É legítimo discordar das opiniões e escolhas das pessoas e até concordo que políticos como Pablo Marçal e Bolsonaro, que também ignoram complexidades, são incapazes de responder aos anseios das periferias. No entanto, tampouco penso que políticos de esquerda ofereçam respostas melhores. São todos igualmente ineptos, pois as motivações estão erradas. A política brasileira como um todo deve ser revista, as motivações devem ser repensadas e as causas dos problemas devem ser aprofundadas. Há um processo de educação da população (e dos políticos) sem o qual será difícil nortear as opiniões e escolhas para algo realmente promissor.
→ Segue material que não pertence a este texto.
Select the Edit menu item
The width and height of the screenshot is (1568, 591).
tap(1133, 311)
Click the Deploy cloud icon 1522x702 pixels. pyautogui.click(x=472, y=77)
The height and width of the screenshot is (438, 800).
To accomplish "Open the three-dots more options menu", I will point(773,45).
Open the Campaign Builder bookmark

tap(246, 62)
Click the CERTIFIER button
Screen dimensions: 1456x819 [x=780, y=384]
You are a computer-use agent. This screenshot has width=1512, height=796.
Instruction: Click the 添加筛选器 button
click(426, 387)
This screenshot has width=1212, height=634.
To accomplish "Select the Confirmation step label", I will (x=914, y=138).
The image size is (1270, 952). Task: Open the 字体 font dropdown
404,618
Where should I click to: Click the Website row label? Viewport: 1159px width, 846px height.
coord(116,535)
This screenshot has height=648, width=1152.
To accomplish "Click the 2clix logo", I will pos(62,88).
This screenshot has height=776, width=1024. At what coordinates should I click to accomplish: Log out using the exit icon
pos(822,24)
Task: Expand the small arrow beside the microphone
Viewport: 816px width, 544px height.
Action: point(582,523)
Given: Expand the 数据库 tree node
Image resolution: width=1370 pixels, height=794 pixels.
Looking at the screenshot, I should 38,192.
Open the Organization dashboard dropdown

O trabalho é longo e não permite atalhos ideológicos; e os conceitos e visões de “direita” e “esquerda” não respondem tudo – na verdade respondem muito pouco.

Mas enquanto esses metidos a sabichões – que foram colonizados culturalmente por teóricos americanos e europeus de esquerda, delirantes e complexados – não “voltarem para a base”, como disse Mano Brown no fatídico discurso no comício do PT, em 2018, seguirão, arrogantemente, afirmando que o rap é de esquerda, enquanto aqueles que eles abandonaram, ao mesmo tempo que escutam suas músicas, seguem no esforço de preservar a única coisa que ninguém pode lhes tomar: a dignidade.